A recently developed pneumonia caused by SARS-CoV-2 has quickly spread across the world. Unfortunately, a simplified risk score that could easily be used in primary care or general practice settings has not been developed. The objective of this study is to identify a simplified risk score that could easily be used to quickly triage severe COVID-19 patients. All severe and critical adult patients with laboratory-confirmed COVID-19 on the West campus of Union Hospital, Wuhan, China, from 28 January 2020 to 29 February 2020 were included in this study. Clinical data and laboratory results were obtained. CURB-65 pneumonia score was calculated. Univariate logistic regressions were applied to explore risk factors associated with in-hospital death. We used the receiver operating characteristic curve and multivariate COX-PH model to analyse risk factors for in-hospital death. A total of 74 patients (31 died, 43 survived) were finally included in the study. We observed that compared with survivors, non-survivors were older and illustrated higher respiratory rate, neutrophil-to-lymphocyte ratio, D-dimer and lactate dehydrogenase (LDH), but lower SpO2 as well as impaired liver function, especially synthesis function. CURB-65 showed good performance for predicting in-hospital death (area under curve 0.81, 95% confidence interval (CI) 0.71–0.91). CURB-65 ⩾ 2 may serve as a cut-off value for prediction of in-hospital death in severe patients with COVID-19 (sensitivity 68%, specificity 81%, F1 score 0.7). CURB-65 (hazard ratio (HR) 1.61; 95% CI 1.05–2.46), LDH (HR 1.003; 95% CI 1.001–1.004) and albumin (HR 0.9; 95% CI 0.81–1) were risk factors for in-hospital death in severe patients with COVID-19. Our study indicates CURB-65 may serve as a useful prognostic marker in COVID-19 patients, which could be used to quickly triage severe patients in primary care or general practice settings.


Type
Original Paper
Creative Commons
This is an Open Access article, distributed under the terms of the Creative Commons Attribution-NonCommercial-ShareAlike licence (http://creativecommons.org/licenses/by-nc-sa/4.0/), which permits non-commercial re-use, distribution, and reproduction in any medium, provided the same Creative Commons licence is included and the original work is properly cited. The written permission of Cambridge University Press must be obtained for commercial re-use.
Copyright
Copyright © The Author(s), 2020. Published by Cambridge University Press

Introduction

In December 2019, an acute respiratory disease caused by severe acute respiratory syndrome coronavirus SARS-CoV-2 [Reference Phelan, Katz and Gostin1], and officially named as Corona Virus Disease 2019 (COVID-19) occurred in Wuhan, which quickly caused a pandemic in the world [Reference Ahmad, Mueller and Tsamakis2]. By 23 April 2020, more than 2 million confirmed cases and 180 000 dead cases have been documented worldwide. Unfortunately, a simplified prognostic risk score, which could be easily used in primary care or general practice settings, has not been developed for this unprecedented disease [Reference Pan3].

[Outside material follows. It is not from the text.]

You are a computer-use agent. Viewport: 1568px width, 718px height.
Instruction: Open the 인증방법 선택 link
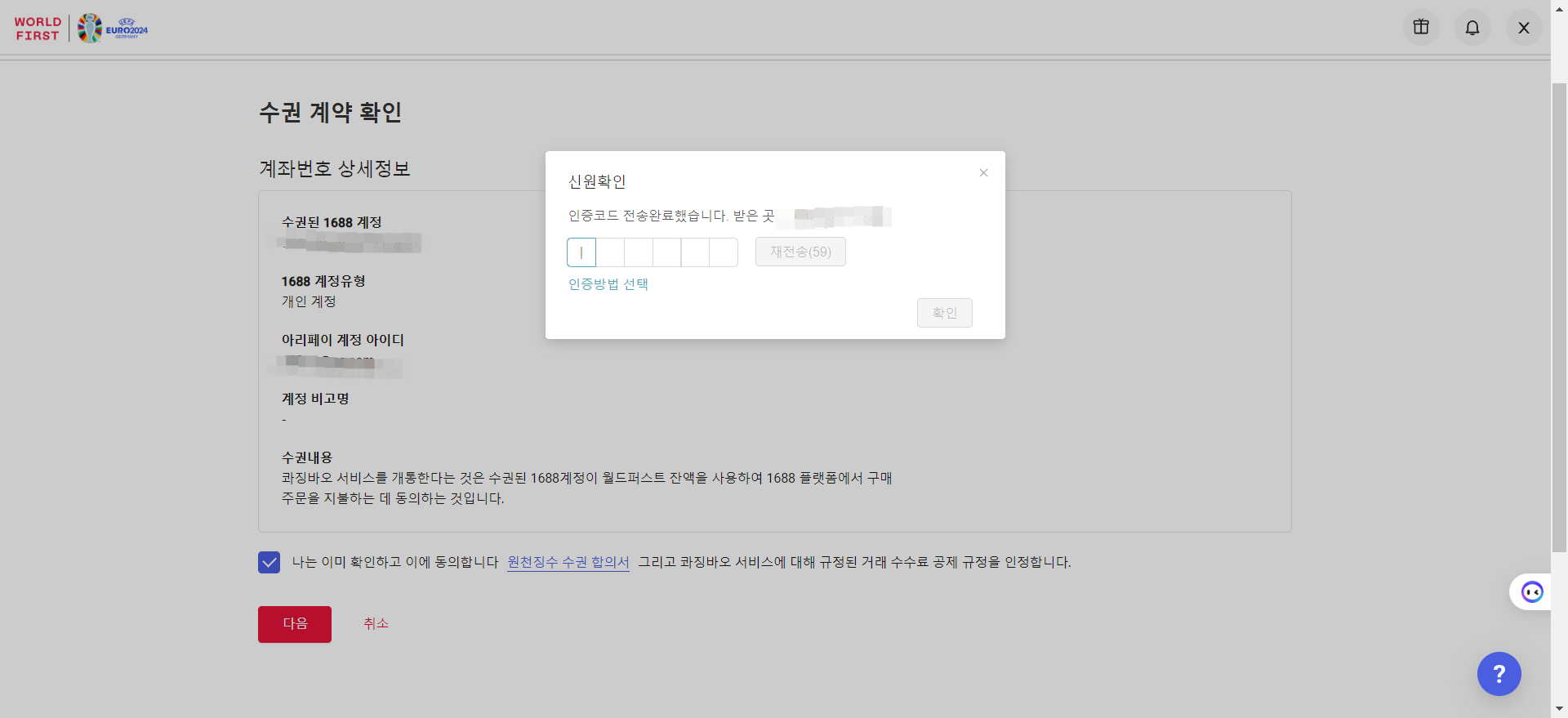[608, 284]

In the assessment and management of pneumonia, disease severity assessment is crucial in guiding therapeutic options such as the need for hospital admission or intensive care (ICU) stay. Due to the high burden of COVID-19, we need a simple one to quickly triage severe patients. The pneumonia severity index (PSI) provides a means for stratifying groups of patients according to their risk of mortality and features [Reference Fine4]. Although it is complicated to use, requiring the computation of a score based on 20 variables, and hence may not be practical for routine application in busy hospital emergency departments or primary care settings. In addition, it is best validated for assessing patients with a low mortality risk who may be suitable for home management rather than those with severe pneumonia at the time of hospital admission [Reference Fine4].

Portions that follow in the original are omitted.